* [ページ]:

____________

2018.08.13

楽しいを1冊に詰めこんで、国や年齢の垣根を超えて絵本で繋がる【前編】

miyauni(大藤めぐみさん:鈴木雄大さん)/絵本作家
 

「パッケージからキャラクター、グラフィック等々、デザインにはいろいろな分野がありますよね。絵本って幅広いデザインを網羅しているものだと思うんです。」と笑顔で話してくれたのは「miyauni」の名で絵本作家をされている大藤めぐみさんと鈴木雄大さん。二人は大学三年生の時にバイト先で出会い、今は夫婦として二人三脚で絵本作りに励んでいる。
 


 

 2016年に著作である「ねずみくんとおおきなチーズ」でイタリアボローニャ国際絵本原画展に入選した、500冊限定で「ねずみくんとおおきなチーズ」を刊行。2017年11月に「ぱたぱたえほん」が、2018年2月に「Cherche et trouve le caméléon」をフランスで刊行したのち、「miyauni」としては関東初となる個展を今夏に開催。浅草雷門からほど近いカフェで開催された個展では、ワークショップやコラボメニューなどを展開するなど、初めてのこと尽くしだったと言う。さらに7月26日には、二人の元バイト先であり、出会いの場ともなった無印良品、その有楽町店にてトークショーも開催。キャンセル待ちが出るほどの人気だったそうだ。
 

 現在、出版されている絵本は3点。どちらもハッとするようなビビッドな色合いが素敵な絵本だ。二人にとって鮮やかな色合いは自然に出てくるものだそうだが、そのうちの1冊「Cherche et trouve le caméléon」を出版する際、現地の出版社の方から色使いへのアドバイスをもらったことがあったと言う。
 


 

「いくつかのページの色をもう少し暖かい色にしてほしいというアドバイスをもらったことがありました。暖色の方が、子供が落ちつくからだと思います。この経験がきっかけで、新しい絵本を作る際にも子供が安心する暖かい色を意識するようになりました。」こう笑顔で話してくれた大藤めぐみさんは、しっかりしているという印象をうけるものの、どこか穏やかな雰囲気が漂う女性だ。ふんわりとした笑顔がとても印象的で、彼女の人柄を表しているようにも思えた。

____________

* [データ]:
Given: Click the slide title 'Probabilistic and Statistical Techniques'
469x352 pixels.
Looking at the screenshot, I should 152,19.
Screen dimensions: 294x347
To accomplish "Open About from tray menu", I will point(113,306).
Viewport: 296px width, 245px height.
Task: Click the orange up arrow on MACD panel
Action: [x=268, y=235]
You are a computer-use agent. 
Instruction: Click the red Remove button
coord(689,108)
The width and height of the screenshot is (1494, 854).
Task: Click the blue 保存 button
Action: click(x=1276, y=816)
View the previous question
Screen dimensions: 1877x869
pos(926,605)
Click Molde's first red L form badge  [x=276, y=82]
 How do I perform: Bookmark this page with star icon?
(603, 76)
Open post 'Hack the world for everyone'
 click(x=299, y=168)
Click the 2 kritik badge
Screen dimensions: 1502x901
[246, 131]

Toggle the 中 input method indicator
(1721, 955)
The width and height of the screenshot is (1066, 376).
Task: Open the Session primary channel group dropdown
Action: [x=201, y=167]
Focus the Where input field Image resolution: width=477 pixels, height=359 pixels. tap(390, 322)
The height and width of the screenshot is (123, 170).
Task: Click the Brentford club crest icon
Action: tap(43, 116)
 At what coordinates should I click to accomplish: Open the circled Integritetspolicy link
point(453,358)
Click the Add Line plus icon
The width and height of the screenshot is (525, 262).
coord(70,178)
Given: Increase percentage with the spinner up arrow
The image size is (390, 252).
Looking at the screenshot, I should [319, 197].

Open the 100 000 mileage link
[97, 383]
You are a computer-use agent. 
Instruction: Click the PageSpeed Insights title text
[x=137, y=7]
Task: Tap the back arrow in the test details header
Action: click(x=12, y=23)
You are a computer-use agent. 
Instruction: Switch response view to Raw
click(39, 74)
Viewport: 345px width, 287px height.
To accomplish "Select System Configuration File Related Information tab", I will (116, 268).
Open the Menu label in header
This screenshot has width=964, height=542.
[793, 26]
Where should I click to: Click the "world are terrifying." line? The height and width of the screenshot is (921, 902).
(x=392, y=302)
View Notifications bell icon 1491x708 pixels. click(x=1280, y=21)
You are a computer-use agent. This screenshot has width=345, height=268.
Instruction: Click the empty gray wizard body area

____________

* [目的 A]:
miyauniの記事について、次の問いに答えてください。
(i) 大藤めぐみさんと鈴木雄大さんは、いつ、どこで出会いましたか。
(ii) 7月26日のトークショーはどこで開催されましたか。
(iii) 「Cherche et trouve le caméléon」の出版の際、現地の出版社の方から色使いについてどのようなアドバイスを受けましたか。
* [目的 B]:
miyauniの記事に書名が挙がっている絵本を、すべて挙げてください。
* [目的 C]:
miyauniの記事を、最後の文の後から書き進めてください。

* [回答 A]:
(i) 大学三年生の時に、バイト先で出会いました。
(ii) 無印良品の有楽町店で開催されました。
(iii) いくつかのページの色を、もう少し暖かい色にしてほしいというアドバイスです。

* [回答 B]:
・ねずみくんとおおきなチーズ
・ぱたぱたえほん
・Cherche et trouve le caméléon

* [回答 C]:
 色鮮やかなページのなかで、見本となっているカメレオンの姿を付属のシートで探すというワクワク感が詰まった1冊だ。ぴったり当てはまる場所を探しているうちに、子供だけでなく大人も気づけば夢中になってしまうだろう。擬態つながりで、今後はタコをモチーフにした絵本も作成予定だと言う。
 


 

 もう1冊の絵本は、「ぱたぱたえほん」という作品だ。タイトルからも分かるように、“ぱたぱた”しているいろいろなもの、動物、昆虫などを1冊に詰めこんだ面白みがあふれる1冊となっている。
 

 2冊の絵本のうち、刊行した順番としては「ぱたぱたえほん」の方が先なのだが、実は本人たちにとっては思いかげない出版になったのだとか。
 

「最初は海外で絵本を出せたら良いなと思っていたのですが、その前に思いがけず縁が繋がって日本国内で絵本を出せました。僕が名古屋のデザイン事務所でフリーランスとして席を置いていたことがあって、その時に編集者の方にお会いしたんです。その後絵本作家として活動して行くという時に、出版社でその方に偶然お会いして。当時はクラウドファンディングで冊数限定で刊行する予定だったのですが、その方と色々準備を進めていくうちに、全国の書店で販売出来るようになったのはすごく嬉しかったです。」
 

 そう話してくれた鈴木さんはおしゃれな大人の男性という印象もありつつ、子供のように目がキラキラしている男性だ。二人はボローニャ国際絵本原画展で入選を果たしたのち、2016年末に結婚。入籍の前から同棲はしており、今年で6年目になると言う。
 


 

「miyauni」という絵本作家を知った時、名前の由来が気にならない人はいないと思う。ちなみに私はお互いの苗字や名前を合わせて作った造語的な名前だと思っていたが、それは見事に検討外れであった。実は「miyauni」という名前にも、絵本作家である二人の仕掛けが詰まっていたのだ。
 

「もともとは“myao uninen”という名前で活動していました。『myao』は猫の鳴き声、『uninen』はフィンランド語で“うとうと眠い”という意味を持つ言葉です。猫を2匹飼っているのですが、猫の寝ている姿ってかわいいなあと思いながらつけました。ただ、フィンランド語は聞き馴染みがないせいか、名前をあまり覚えてもらえなくて・・・。」
 

「最初は性別も不明で、国籍もわからないような意味合いも持たせたくて“myao uninen”の名前を使っていました。でも仕事をするにあたってそうもいかず・・・。そこで“myao uninen”を略して、miyauniという名前にしました。最初はmiya君、uniちゃんと呼ばれていたこともありましたね。」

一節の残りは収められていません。